I haven't, to date, done so much of that.  Although the 'Welfare Rights Lit' books have multiple viewpoints, the principal characters lead lives that, at least to some degree, intersect with my own.  I housed the Walkers in a town I knew well and in a type house I visited time and again as a housing officer, often to assess the benefit entitlement of people just like them, and not so far removed from our own friends and family.  The Solent Welfare Rights Project is a parallel universe version of an advice centre I know and love, staffed by people sufficiently unlike my former colleagues to save embarrassing them but doing the same work in much the same way, with the same commitment, humour and self-sacrifice.

As for Daphne Randall, principal protagonist and narrator of 'Grand Union' and the forthcoming 'Daphne of the Four Counties', I might have made her a Geordie lass with a penchant for strong beer, lively shades of hair dye and a certain Stokie bloke, but I've also made her (another) middle-aged voluntary-sector worker and a narrowboater, settling her into a world I know well. 

If that's cheating, I'm afraid I'm a cheat!

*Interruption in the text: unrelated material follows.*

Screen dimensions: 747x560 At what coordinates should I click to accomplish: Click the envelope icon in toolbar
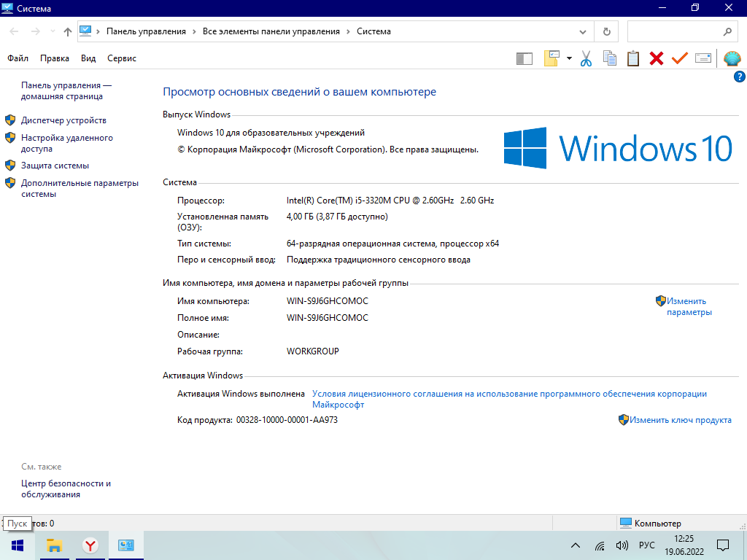tap(703, 58)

Himself and I enjoyed a very Daphne-esque Christmas/New Year, afloat around South Cheshire and North Staffordshire, firstly pottering up to the foot of the Bosley Locks then, on a journey I could picture Daph and Harry making together, through the Harecastle Tunnel to Stoke, crunching through the ice to Etruria en route to Stoke City's home fixture against Watford.  Going out, it was quite a fun activity, although the noises from under the hull as slivers of ice rattled and scraped under us, were rather terrifying.  As a Southampton native, I tend to work on the principle that boats and ice shouldn't mix!  That was certainly the case on our home run, when we found the ice tougher to crack, having been smashed by other boats during the course of the week, only to have refrozen in awkward chunks glued together by a cold rain.  At one point, close to the site of the old Burslem Port branch, I feared we would find ourselves stranded, Endurance-style, unable to make further progress and it took some ice-breaking with the boat hook to enable the stern to swing far enough for us to take the turn.  

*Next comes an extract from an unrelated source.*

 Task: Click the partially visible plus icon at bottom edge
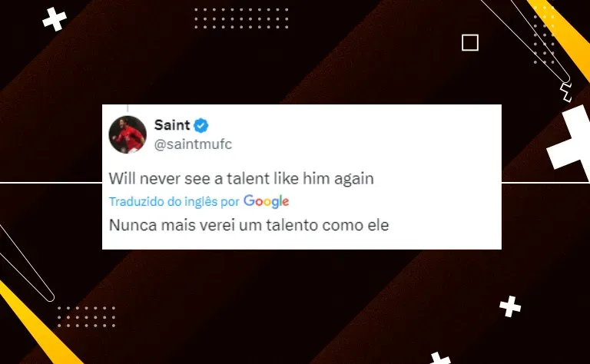click(440, 359)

I haven't got a plot lined up for a story where Daph makes a similar trip, though it might make a good 'short'.  Plans following on from Four Counties involve a spring voyage through the Black Country, a summery sojourn on the T&M and an autumn on the Llangollen, though not necessarily in that order, with an epic Pennine expedition mapped out in sketchy notes too.  Now I've bought a little inverter and should be able to recharge an electronic notebook while afloat, I hopefully can get writing while we're on the move this year, instead of returning home with random thoughts in paper notebooks, so look out for more Daphne Randall adventures soon!